▸ **Stated exercise**:
Copy the entries word for word, from the first line of the entries up to and including the line that contains "Action: click(x=321, y=102)".

▸ **Material provided**:
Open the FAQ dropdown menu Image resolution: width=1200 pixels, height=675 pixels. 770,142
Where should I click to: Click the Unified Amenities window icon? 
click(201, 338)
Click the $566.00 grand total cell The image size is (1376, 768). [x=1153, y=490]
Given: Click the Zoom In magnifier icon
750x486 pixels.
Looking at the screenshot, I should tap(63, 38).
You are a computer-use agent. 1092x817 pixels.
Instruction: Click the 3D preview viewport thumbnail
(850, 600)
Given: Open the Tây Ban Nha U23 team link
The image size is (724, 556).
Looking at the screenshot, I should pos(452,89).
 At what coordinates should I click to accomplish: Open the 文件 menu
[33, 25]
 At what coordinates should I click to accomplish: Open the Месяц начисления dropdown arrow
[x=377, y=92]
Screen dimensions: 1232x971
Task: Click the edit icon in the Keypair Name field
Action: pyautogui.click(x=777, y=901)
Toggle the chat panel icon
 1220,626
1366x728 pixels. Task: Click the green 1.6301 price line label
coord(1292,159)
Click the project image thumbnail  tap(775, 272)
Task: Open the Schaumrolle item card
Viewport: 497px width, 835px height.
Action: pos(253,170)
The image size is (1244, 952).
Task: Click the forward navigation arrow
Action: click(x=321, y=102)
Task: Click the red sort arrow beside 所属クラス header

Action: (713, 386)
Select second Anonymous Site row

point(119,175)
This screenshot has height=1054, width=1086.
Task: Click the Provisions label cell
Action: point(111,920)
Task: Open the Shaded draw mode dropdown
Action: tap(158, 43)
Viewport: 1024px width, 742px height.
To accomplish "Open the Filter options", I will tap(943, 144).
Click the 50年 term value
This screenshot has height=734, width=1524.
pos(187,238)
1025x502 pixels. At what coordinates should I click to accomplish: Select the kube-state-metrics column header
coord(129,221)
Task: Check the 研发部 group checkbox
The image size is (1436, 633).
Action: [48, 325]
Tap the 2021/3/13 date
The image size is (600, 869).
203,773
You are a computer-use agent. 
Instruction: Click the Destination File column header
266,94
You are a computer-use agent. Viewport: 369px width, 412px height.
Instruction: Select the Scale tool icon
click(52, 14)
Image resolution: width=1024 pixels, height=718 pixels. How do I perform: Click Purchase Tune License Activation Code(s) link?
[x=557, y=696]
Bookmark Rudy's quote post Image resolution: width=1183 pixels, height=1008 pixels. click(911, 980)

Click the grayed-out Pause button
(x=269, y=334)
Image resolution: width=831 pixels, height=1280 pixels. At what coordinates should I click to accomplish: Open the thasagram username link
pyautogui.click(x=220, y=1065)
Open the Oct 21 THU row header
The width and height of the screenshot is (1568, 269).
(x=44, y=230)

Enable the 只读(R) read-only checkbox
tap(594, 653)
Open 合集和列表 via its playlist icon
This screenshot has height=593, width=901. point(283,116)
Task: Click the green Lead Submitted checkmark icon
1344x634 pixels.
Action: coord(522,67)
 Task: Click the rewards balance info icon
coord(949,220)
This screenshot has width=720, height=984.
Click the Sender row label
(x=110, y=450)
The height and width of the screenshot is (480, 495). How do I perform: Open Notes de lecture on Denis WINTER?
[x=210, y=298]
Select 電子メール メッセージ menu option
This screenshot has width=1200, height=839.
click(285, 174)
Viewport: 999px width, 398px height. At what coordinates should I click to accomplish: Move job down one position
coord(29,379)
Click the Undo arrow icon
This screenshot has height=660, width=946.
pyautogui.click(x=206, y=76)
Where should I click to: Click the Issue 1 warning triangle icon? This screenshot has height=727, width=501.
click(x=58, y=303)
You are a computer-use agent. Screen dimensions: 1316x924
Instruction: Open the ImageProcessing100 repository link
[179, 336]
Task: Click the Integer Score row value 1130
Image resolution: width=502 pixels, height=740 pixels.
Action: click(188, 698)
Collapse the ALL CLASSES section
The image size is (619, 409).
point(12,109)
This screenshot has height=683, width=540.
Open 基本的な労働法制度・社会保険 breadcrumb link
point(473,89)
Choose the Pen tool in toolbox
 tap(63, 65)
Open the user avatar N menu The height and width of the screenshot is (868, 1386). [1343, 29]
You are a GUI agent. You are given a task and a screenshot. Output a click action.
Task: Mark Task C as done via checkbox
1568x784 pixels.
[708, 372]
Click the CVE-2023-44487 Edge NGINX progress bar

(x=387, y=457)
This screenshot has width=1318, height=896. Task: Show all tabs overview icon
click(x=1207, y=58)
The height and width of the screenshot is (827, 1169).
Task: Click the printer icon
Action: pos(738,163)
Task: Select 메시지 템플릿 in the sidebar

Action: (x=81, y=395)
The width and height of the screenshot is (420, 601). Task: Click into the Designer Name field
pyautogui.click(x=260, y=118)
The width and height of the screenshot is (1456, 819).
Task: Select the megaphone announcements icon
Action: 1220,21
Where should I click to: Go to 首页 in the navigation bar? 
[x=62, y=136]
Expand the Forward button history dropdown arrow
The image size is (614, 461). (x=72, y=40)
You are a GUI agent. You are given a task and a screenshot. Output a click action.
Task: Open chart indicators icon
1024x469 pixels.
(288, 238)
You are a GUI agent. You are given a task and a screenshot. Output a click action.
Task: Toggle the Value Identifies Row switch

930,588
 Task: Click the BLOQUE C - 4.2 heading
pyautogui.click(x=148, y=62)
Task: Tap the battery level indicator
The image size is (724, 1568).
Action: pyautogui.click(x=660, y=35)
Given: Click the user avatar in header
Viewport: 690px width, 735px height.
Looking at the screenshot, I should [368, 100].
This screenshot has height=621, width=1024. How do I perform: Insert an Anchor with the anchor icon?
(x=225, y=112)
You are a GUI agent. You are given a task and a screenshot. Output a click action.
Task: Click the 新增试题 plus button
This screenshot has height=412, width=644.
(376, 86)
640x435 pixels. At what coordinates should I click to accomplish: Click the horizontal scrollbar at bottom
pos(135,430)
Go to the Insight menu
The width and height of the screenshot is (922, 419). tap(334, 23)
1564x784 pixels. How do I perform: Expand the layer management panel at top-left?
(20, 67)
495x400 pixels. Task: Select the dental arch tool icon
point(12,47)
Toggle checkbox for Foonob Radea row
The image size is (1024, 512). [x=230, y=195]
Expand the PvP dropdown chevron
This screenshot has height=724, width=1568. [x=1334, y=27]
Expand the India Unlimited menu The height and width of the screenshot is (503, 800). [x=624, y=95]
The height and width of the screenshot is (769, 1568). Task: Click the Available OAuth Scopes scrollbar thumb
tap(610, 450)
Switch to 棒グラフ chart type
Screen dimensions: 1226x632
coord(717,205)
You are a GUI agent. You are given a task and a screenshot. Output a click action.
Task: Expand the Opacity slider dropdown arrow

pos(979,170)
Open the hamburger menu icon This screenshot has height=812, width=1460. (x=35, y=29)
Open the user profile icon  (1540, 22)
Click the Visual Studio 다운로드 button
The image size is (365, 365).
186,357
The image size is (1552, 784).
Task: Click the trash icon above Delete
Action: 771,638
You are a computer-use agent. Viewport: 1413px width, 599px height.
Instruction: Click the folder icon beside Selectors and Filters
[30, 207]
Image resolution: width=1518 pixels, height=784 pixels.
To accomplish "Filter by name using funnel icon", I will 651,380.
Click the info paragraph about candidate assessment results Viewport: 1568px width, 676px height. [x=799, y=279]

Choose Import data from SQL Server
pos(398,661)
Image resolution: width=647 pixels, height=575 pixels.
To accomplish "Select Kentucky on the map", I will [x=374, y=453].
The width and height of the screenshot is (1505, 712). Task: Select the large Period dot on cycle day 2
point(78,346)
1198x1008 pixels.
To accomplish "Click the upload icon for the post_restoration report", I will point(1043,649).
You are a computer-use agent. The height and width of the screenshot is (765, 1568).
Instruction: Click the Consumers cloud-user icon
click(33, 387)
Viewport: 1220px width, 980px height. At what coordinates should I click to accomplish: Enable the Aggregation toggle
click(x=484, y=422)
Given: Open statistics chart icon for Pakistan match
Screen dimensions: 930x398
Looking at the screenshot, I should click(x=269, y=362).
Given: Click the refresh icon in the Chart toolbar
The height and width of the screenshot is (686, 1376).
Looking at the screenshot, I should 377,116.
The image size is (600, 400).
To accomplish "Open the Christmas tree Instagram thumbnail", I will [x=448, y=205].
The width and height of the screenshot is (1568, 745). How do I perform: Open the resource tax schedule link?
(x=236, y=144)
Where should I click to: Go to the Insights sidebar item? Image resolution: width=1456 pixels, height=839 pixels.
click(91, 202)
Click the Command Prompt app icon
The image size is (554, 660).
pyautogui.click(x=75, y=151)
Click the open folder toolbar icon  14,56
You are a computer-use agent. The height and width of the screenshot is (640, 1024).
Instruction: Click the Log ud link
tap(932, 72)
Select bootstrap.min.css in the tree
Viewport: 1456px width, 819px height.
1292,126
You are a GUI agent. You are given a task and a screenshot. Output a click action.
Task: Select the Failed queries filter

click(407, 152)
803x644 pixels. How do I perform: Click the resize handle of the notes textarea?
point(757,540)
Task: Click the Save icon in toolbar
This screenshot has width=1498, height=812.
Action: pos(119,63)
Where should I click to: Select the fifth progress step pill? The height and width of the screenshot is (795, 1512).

▸ **Exercise solution**:
Open the FAQ dropdown menu Image resolution: width=1200 pixels, height=675 pixels. 770,142
Where should I click to: Click the Unified Amenities window icon? 
click(201, 338)
Click the $566.00 grand total cell The image size is (1376, 768). [x=1153, y=490]
Given: Click the Zoom In magnifier icon
750x486 pixels.
Looking at the screenshot, I should tap(63, 38).
You are a computer-use agent. 1092x817 pixels.
Instruction: Click the 3D preview viewport thumbnail
(850, 600)
Given: Open the Tây Ban Nha U23 team link
The image size is (724, 556).
Looking at the screenshot, I should pos(452,89).
 At what coordinates should I click to accomplish: Open the 文件 menu
[33, 25]
 At what coordinates should I click to accomplish: Open the Месяц начисления dropdown arrow
[x=377, y=92]
Screen dimensions: 1232x971
Task: Click the edit icon in the Keypair Name field
Action: pyautogui.click(x=777, y=901)
Toggle the chat panel icon
 1220,626
1366x728 pixels. Task: Click the green 1.6301 price line label
coord(1292,159)
Click the project image thumbnail  tap(775, 272)
Task: Open the Schaumrolle item card
Viewport: 497px width, 835px height.
Action: pos(253,170)
The image size is (1244, 952).
Task: Click the forward navigation arrow
Action: click(x=321, y=102)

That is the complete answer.